Three-dimensional cell culture can be regulated by vibration: low-frequency vibration increases the size of olfactory ensheathing cell spheroids

• Main Authors: Lachlan J. Beckingham, Michael Todorovic, Johana Tello Velasquez, Marie-Laure Vial, Mo Chen, Jenny A. K. Ekberg, James A. St John
• Format: Article
• Language: English
• Published: BMC 2019-05-01
• Series: Journal of Biological Engineering
• Subjects: Liquid marble; Glia; Migration; Transplantation; Amplitude
• Online Access: http://link.springer.com/article/10.1186/s13036-019-0176-1

Abstract Background Olfactory ensheathing cell (OEC) transplantation is emerging as a promising therapy for spinal cord injuries. However, outcomes are inconsistent, and the method needs improvement. Currently, cells are injected into the injury site as a suspension, and often fail to form a three-dimensional (3D) network crucial for both survival of the transplanted cells, and for regeneration of severed axons. 3D culture systems are therefore likely to improve the method.
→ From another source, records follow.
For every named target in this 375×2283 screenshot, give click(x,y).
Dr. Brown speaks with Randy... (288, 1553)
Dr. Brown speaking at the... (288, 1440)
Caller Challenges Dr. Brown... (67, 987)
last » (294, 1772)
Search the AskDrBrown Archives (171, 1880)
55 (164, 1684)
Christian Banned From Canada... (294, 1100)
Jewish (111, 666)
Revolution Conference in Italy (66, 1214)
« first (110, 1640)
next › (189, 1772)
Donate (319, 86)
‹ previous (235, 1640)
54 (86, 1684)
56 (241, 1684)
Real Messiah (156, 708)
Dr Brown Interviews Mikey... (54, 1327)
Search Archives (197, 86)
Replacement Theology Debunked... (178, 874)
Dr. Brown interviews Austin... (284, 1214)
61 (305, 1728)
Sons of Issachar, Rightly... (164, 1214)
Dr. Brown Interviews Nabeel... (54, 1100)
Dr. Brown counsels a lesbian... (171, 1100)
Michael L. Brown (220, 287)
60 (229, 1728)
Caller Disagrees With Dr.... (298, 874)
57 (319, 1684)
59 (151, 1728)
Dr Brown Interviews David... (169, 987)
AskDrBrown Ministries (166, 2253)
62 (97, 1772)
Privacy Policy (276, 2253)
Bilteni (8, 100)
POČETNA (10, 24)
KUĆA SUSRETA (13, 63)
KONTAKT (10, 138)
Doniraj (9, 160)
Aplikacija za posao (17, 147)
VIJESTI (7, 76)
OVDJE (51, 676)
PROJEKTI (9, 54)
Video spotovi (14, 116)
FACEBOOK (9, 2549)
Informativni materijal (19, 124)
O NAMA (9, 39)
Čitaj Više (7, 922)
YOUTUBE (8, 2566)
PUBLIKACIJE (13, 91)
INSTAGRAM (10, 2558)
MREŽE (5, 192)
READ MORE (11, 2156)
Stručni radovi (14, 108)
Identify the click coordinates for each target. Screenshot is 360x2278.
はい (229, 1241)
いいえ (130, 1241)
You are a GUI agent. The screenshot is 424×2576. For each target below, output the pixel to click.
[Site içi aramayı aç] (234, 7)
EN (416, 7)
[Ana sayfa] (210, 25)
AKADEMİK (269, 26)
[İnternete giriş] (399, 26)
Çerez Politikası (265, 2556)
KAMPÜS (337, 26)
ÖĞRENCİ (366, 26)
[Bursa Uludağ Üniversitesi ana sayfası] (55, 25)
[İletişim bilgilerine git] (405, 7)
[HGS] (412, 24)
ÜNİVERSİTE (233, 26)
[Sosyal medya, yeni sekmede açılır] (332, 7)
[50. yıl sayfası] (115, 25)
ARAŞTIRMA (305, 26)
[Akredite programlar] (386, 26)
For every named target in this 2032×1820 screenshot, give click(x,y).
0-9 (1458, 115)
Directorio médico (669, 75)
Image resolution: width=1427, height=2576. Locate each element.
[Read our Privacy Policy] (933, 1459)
Of the many 3D culture systems available, the spheroid-producing naked liquid marble (NLM) technique is particularly advantageous compared to other platforms as it rapidly generates cell spheroids which can easily be extracted for further handling. To improve production of the spheroids, we designed and tested a device which allows fine control over vibrational stimuli to liquid marble cell cultures. We applied vibrational frequencies of 20, 60, and 80 Hz with consistent amplitude to NLM containing OECs and assessed the size and number of the 3D cell spheroids generated as well as the migratory capacity of cells cultured in the vibrated spheroids. Results Vibrating the NLMs led to fewer and dramatically larger spheroids in comparison to non-vibrated NLMs. Of the frequencies tested, 60 Hz caused over 70-fold increase in spheroid volume. When transferred to a culture plate, the larger spheroids retained their structure after 72 h in culture, and cells that migrated out of the spheroids covered a significantly larger area compared to cells migrating out of spheroids formed at all the other frequencies tested. Conclusions We have shown that vibration can be used to regulate the formation of cell spheroids in NLM cultures. The ability to modulate the size of spheroids is useful for a range of 3D cell culture models and for preparing cells for in vivo transplantation.